And let’s not forget that the GCCF, in determining final payments, is already using a laughably optimistic, BP-funded study from Texas A&M (in the heart of Oil Country), that predicts the Gulf will be completely restored to its pre-spill state by 2012. You really have to wonder what planet these people are living on. Remember the Exxon Valdez spill? That disaster happened in March 1989 and was a much smaller spill, estimated at 260,000 to 750,000 barrels (compared to BP’s 5 million barrels). More than 20 years later, Prince William Sound still hasn’t fully recovered.
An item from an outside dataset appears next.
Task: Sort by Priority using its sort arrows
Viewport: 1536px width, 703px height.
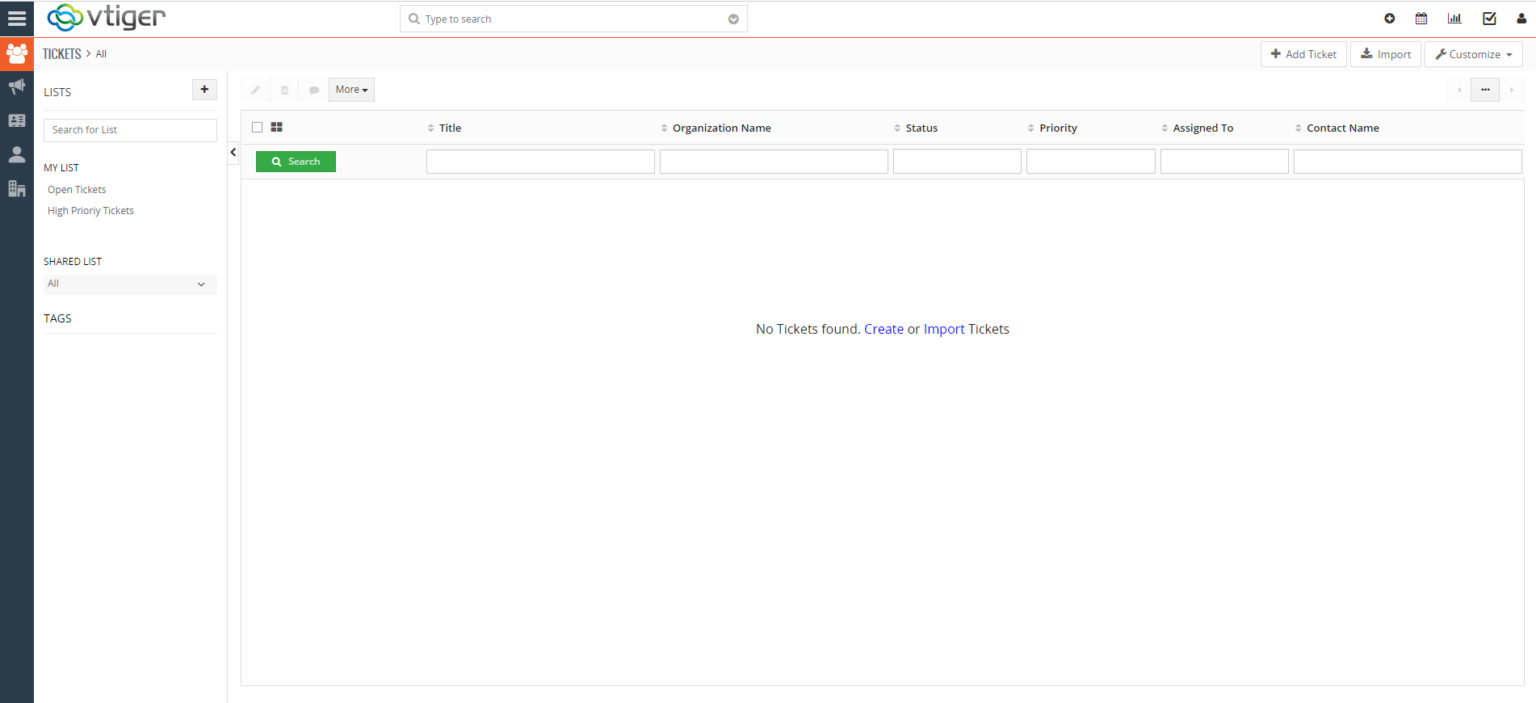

A team of academics from the University of North Carolina says some parts of the Sound may take 30 years to recover.
Schwartz reports:
BP argues in its filing that the Feinberg estimate vastly overstates the likely damage, which it places in the range of just 25 percent to 50 percent of a claimants’ 2010 losses. The company noted that almost all of the closed fishing grounds had reopened, and economic recovery in tourism was well under way, with hotel and sales tax revenues in the fall of 2010 similar to those from the same period in the year before.
The GCCF has been basing its payments on the following assumptions: 2011 damages will be 70 percent of 2010 losses, and 2012 damages will equal 30 percent of 2010 losses.
BP’s “too generous” argument is being met with a new level of outrage and frustration up and down the Gulf Coast from victims who had been arguing that the GCCF loss assumptions were already way too low. The BP comment document apparently made the deadline for public comments on Mr. Feinberg’s payment proposals. He has promised to consider “all comments” (regardless of how ridiculous they may be).
One of the stronger reactions to the BP comment comes from U.S. Rep. Edward J. Markey, the Massachusetts congressman who has been one of BP’s most outspoken critics.
Mr. Markey: “…BP made errors in judgment that led to this oil spill, and now they’ve made another error in judgment by going after the very people their spill harmed… If you ever needed an example of BP being totally out of touch with reality, this is it. BP said they would make things right for the people in the Gulf, yet it seems all they really care about is making things right for its shareholders.”
What remains to be seen is what impact, if any, this has on claims payments going forward.